Activity: The answer is the line that contains "You are a GUI" followed by every later line of the entries below, each repeated exactly, and nothing else.
+ + + +
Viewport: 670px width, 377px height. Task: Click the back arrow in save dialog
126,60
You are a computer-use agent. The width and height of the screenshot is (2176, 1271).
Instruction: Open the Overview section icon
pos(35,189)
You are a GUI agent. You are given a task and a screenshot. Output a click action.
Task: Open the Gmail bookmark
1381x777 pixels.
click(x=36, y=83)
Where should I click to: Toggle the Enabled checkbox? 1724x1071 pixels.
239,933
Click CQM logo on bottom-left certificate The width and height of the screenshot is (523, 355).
+ + + +
Solution:
You are a GUI agent. You are given a task and a screenshot. Output a click action.
Task: Open the Gmail bookmark
1381x777 pixels.
click(x=36, y=83)
Where should I click to: Toggle the Enabled checkbox? 1724x1071 pixels.
239,933
Click CQM logo on bottom-left certificate The width and height of the screenshot is (523, 355).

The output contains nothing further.